Saturday, January 3, 2015

Following Birds that Follow Ants

Army ants (Eciton burchellii and related species) mean serious business in tropical forests: each day the members of a colony form a large swarm that raids the surrounding forest, stinging to death and dismembering anything small or slow enough to fail to escape.  A passing swarm (which can easily be thirty feet wide and consist of several hundred thousand individuals) creates a panic among the invertebrates of the forest floor, forcing them to come out of hiding and flee.

A swarm is an event of such magnitude that it is clearly audible to human ears.  It consists of the clicks and taps of grasshoppers and crickets attempting to stay ahead of the front, and the ominous hissing of millions of ant legs passing over the leaves of the forest floor.  It is rare that ant-scale events draw the attention of human-sized observers, but when they do, they fascinate us; the mass emergence of periodical (17-year) cicadas and the migrations of monarchs and dragonflies are two prominent examples that regularly make headlines.

As the swarms move through the forest, they remain connected to their stationary above-ground colony by a single column.  The column consists of ants traveling in both directions: those returning from the front of the swarm carrying captured food items, and those leaving the colony having dropped off their booty to return to the swarm.  The video below shows ants traveling along their column.  Ants traveling toward the camera are returning to their colony with food; those traveling away are leaving to rejoin the swarm.

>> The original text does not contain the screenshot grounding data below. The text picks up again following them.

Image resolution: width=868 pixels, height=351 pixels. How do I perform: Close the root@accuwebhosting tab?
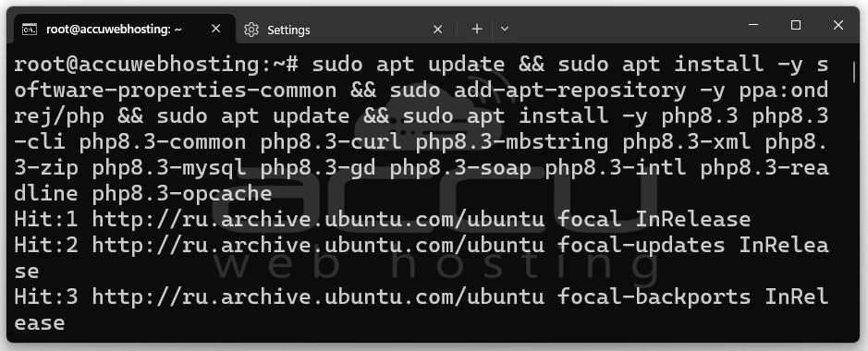pyautogui.click(x=216, y=29)
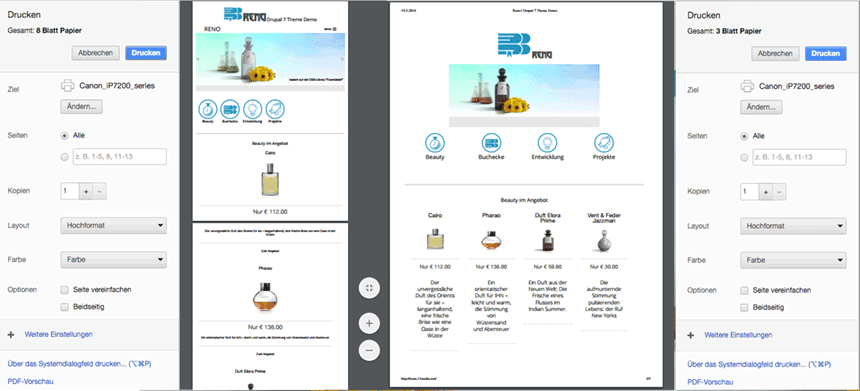The width and height of the screenshot is (860, 391).
Task: Expand Weitere Einstellungen in right dialog
Action: (738, 335)
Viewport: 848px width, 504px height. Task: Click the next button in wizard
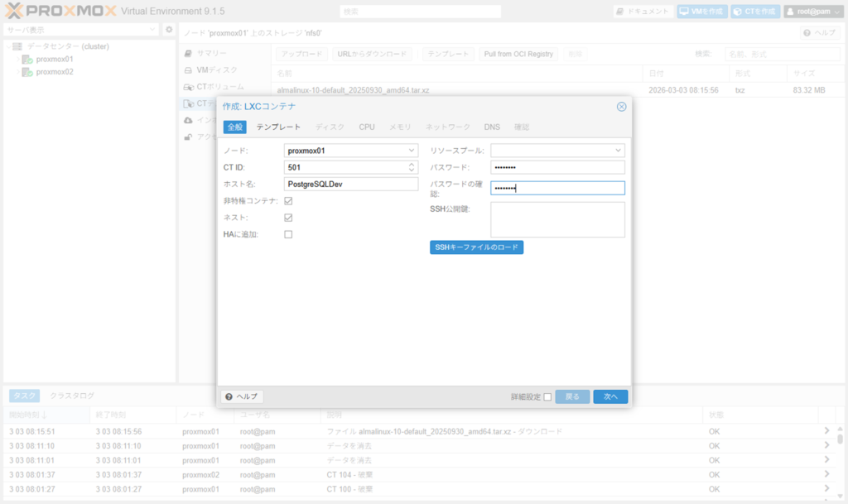coord(610,397)
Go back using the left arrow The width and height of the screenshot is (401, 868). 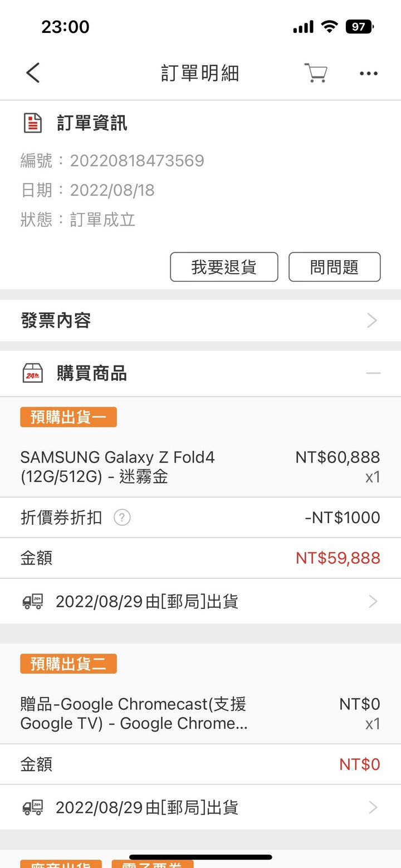point(33,73)
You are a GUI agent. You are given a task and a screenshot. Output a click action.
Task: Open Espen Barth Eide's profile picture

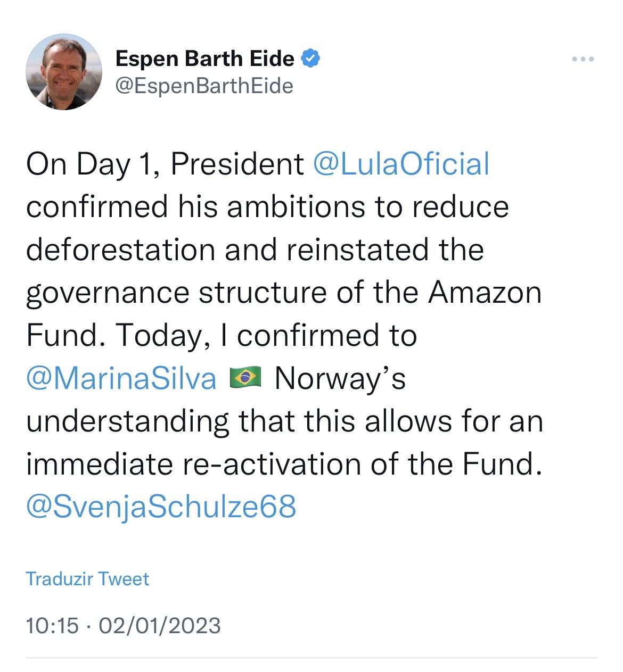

These events attract the attention of certain bird species, which join the front of the swarm to opportunistically capture the invertebrates and other small animals that the ants flush out of hiding. Ant-following birds from the surrounding forest temporarily ignore territorial boundaries and congregate in large numbers to take advantage of the sudden availability of prey.

Northern Barred-Woodcreeper following a trail army ants up a tree trunk
These raids provide unique opportunities to see many birds concentrated at ground-level.  One particularly large army ant swarm occurred nearby the bird banding station at Cabo Blanco late last month, attracting large numbers of Ruddy Woodcreepers, Gray-headed Tanagers, Red-crowned Ant-Tanagers, and Northern Barred-Woodcreepers.  In addition to being an enjoyable spectacle on its own, it was doubly exciting to see that most of the birds present were sporting our aluminum leg bands:

Ruddy Woodcreeper

Gray-headed Tanager
I watched this group of birds for quite a while as the ant swarm moved through the forest.  I decided to fall back when the swarm started down the slope of a steep ravine, and when my tolerance for army ant stings reached its critical threshold.